→ WHAT YOU WILL DO:
After locating the line with "Where should I click to: Click", set down that line and all the lines that follow it, unchanged, to the end of the records; omit the pictures.

→ DATA SECTION:
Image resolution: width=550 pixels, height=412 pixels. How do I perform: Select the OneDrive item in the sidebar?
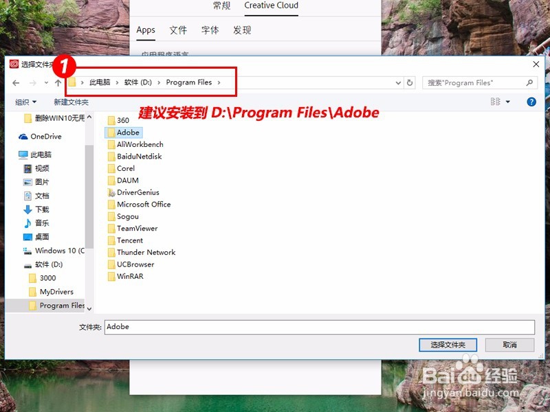coord(43,136)
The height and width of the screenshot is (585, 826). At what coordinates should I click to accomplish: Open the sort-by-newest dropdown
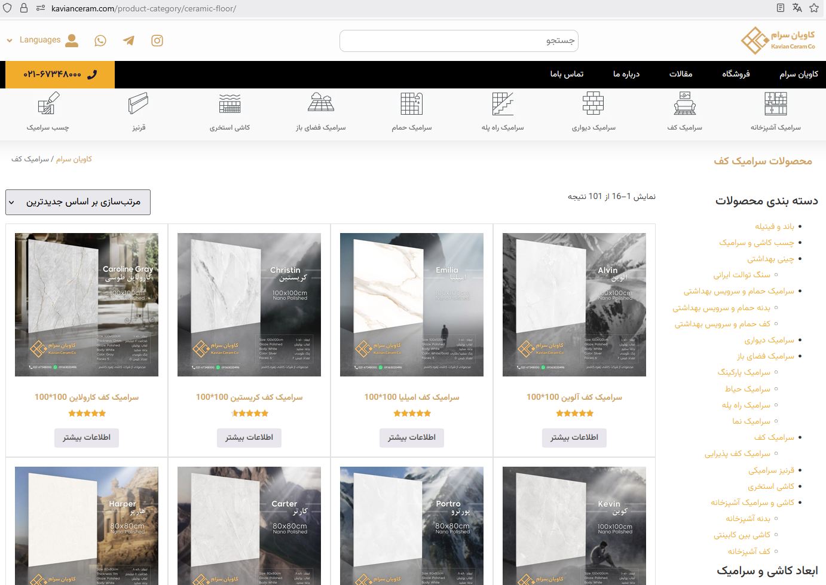78,202
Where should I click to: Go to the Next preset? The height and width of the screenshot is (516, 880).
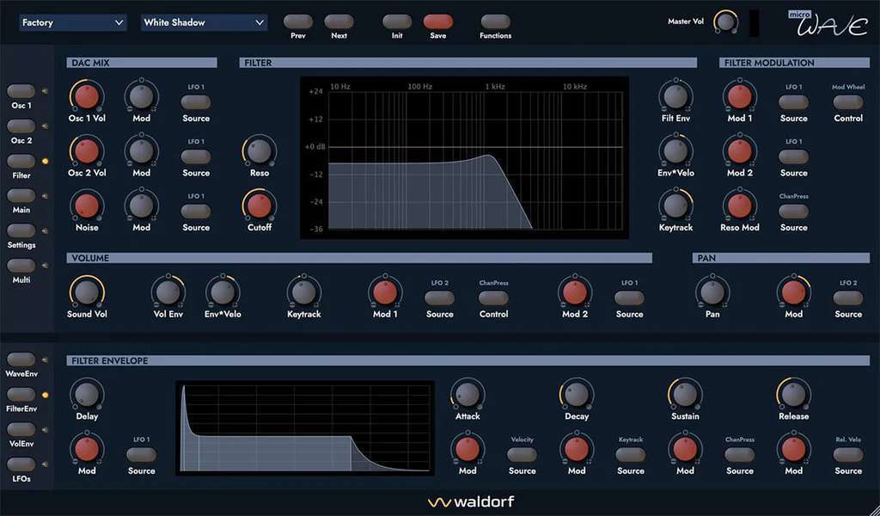(x=339, y=22)
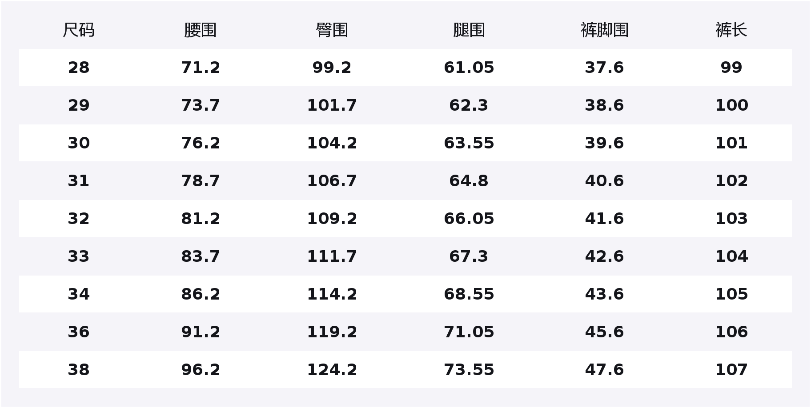Click thigh value 64.8 cell
Image resolution: width=811 pixels, height=408 pixels.
coord(469,181)
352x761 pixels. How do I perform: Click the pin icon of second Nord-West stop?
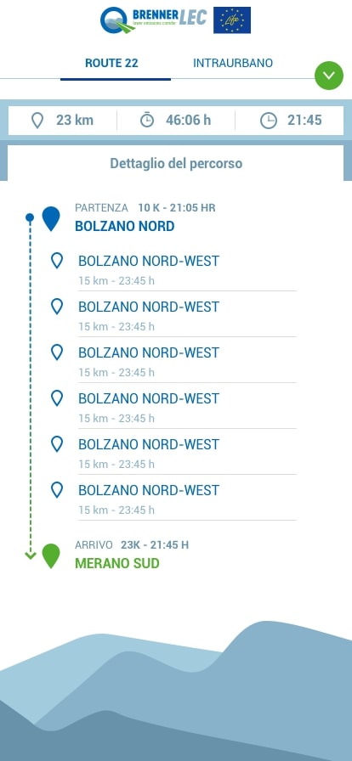pos(57,307)

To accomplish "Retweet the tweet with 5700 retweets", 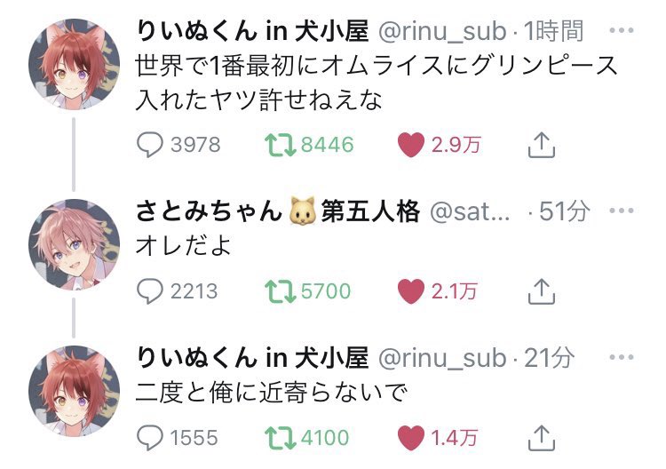I will tap(283, 290).
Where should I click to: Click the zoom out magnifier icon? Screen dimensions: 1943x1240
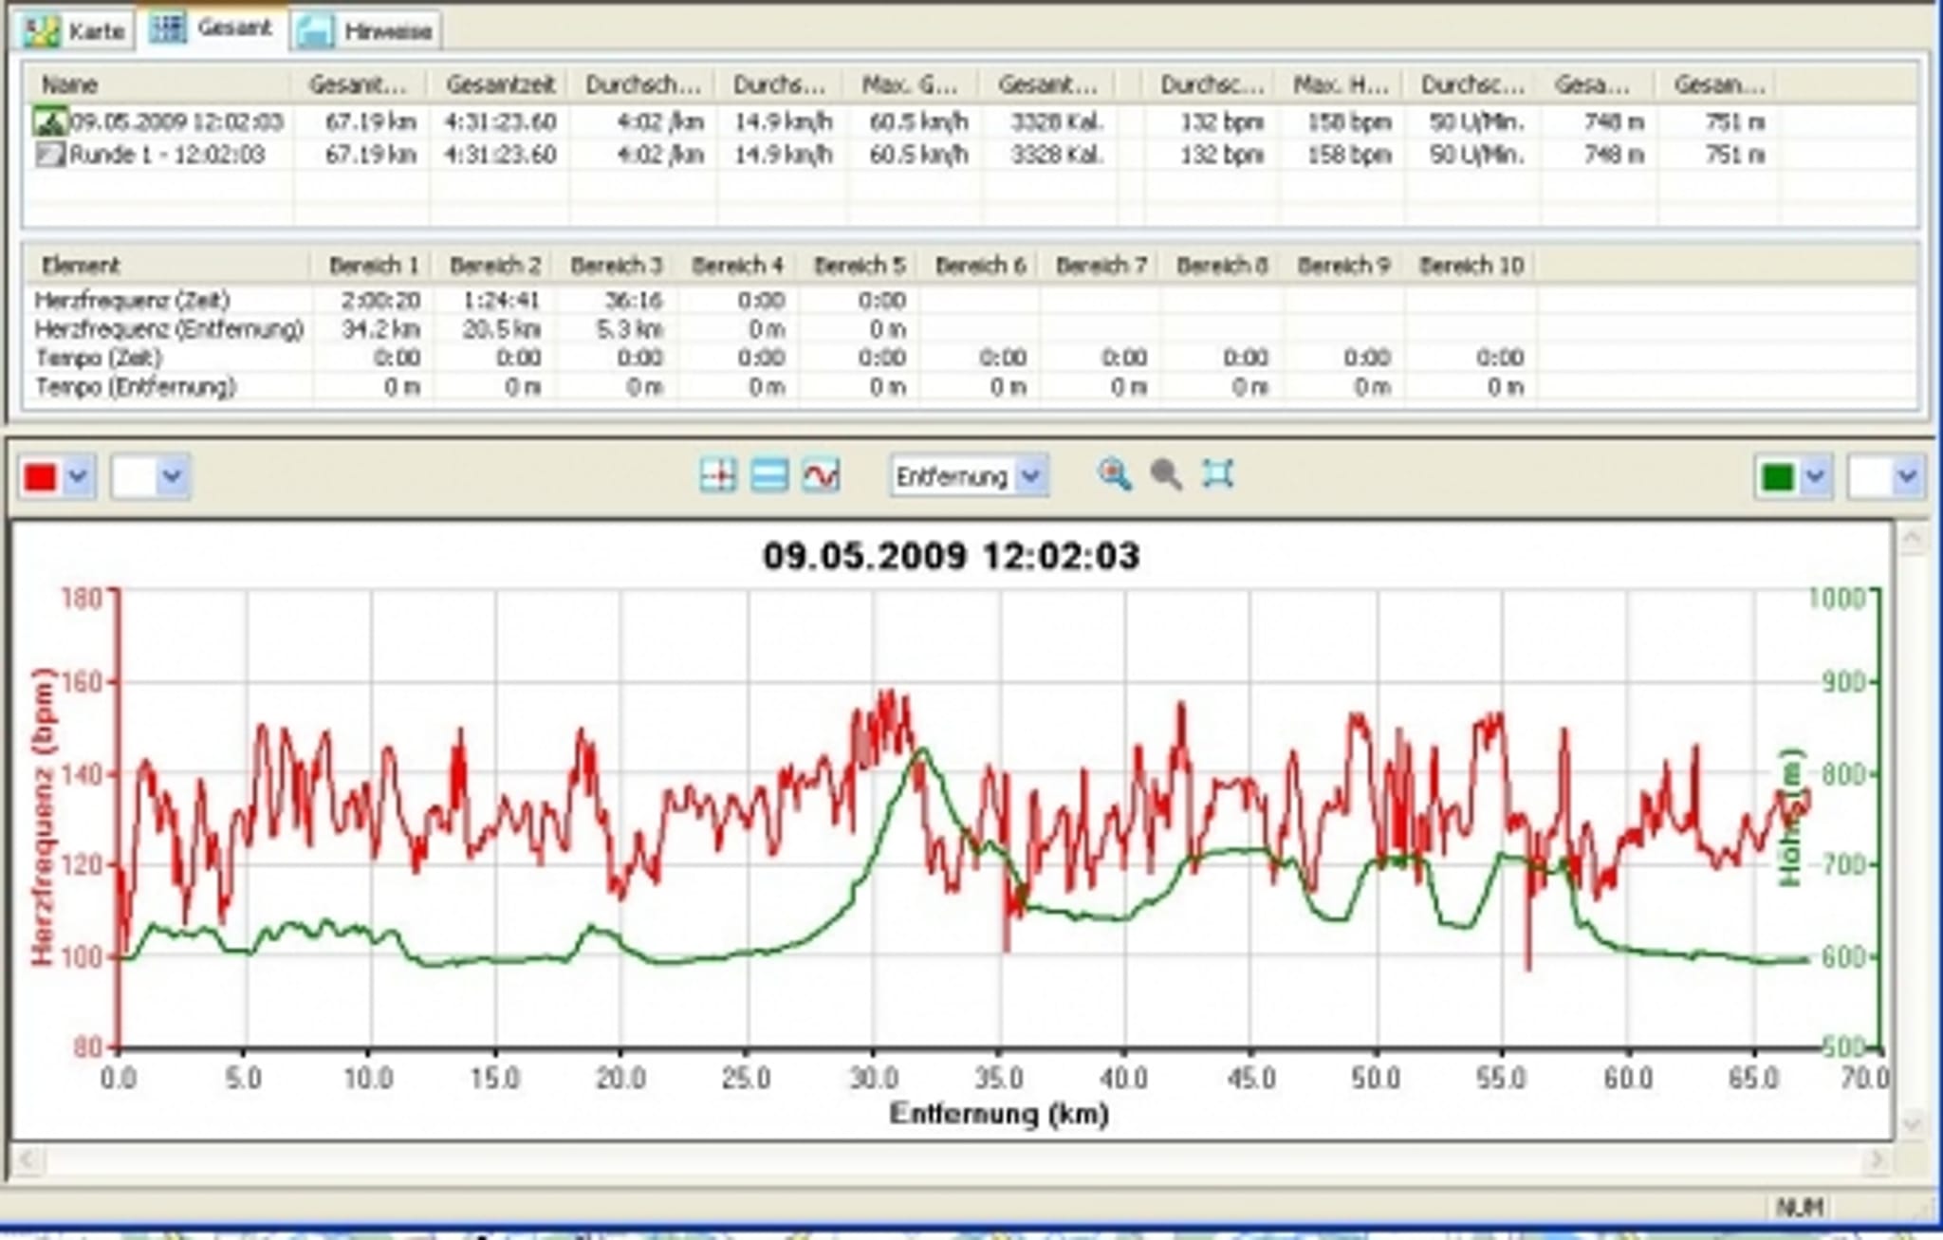click(x=1166, y=474)
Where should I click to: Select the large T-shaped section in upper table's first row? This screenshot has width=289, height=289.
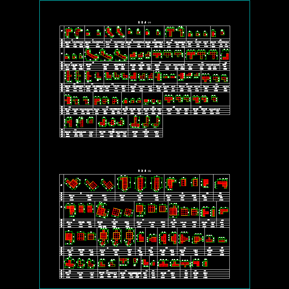click(171, 32)
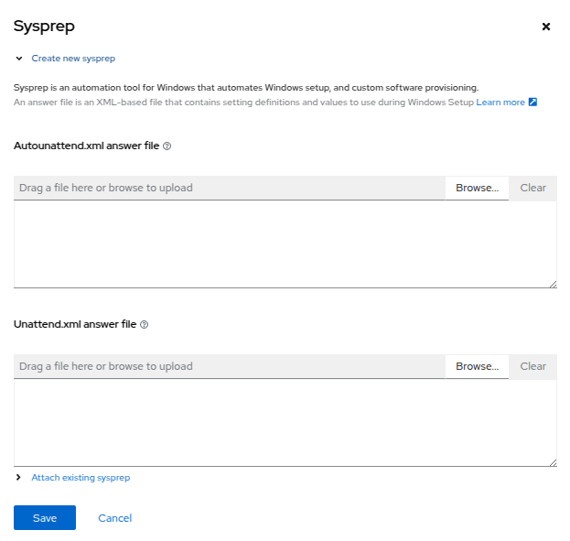Save the sysprep configuration

(45, 518)
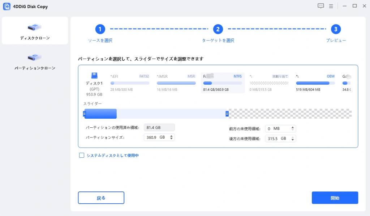The image size is (370, 216).
Task: Open the hamburger menu in the title bar
Action: pos(331,6)
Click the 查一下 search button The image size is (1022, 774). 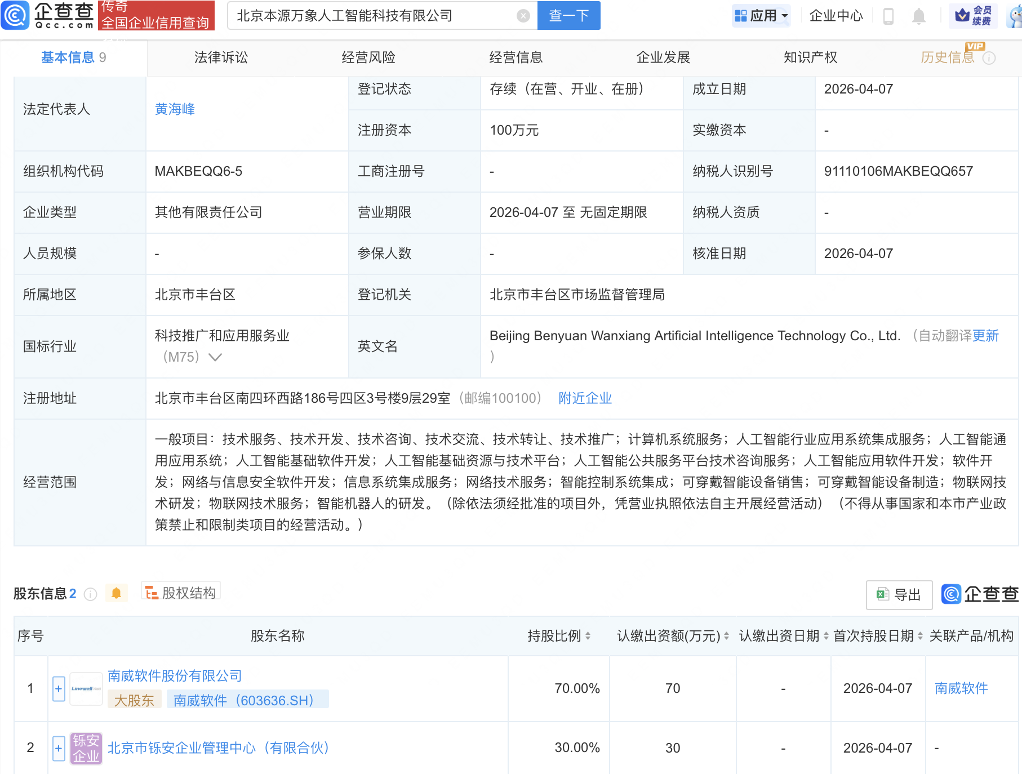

→ SOLUTION TO THIS EXERCISE:
Where should I click to: Click the zoom out magnifier icon? Screen dimensions: 1943x1240
click(x=1166, y=474)
Where should I click to: Select the large T-shaped section in upper table's first row? This screenshot has width=289, height=289.
click(171, 32)
Save the sysprep configuration

(45, 518)
The image size is (370, 216).
Task: Open the hamburger menu in the title bar
Action: pos(331,6)
Click the 查一下 search button The image size is (1022, 774). 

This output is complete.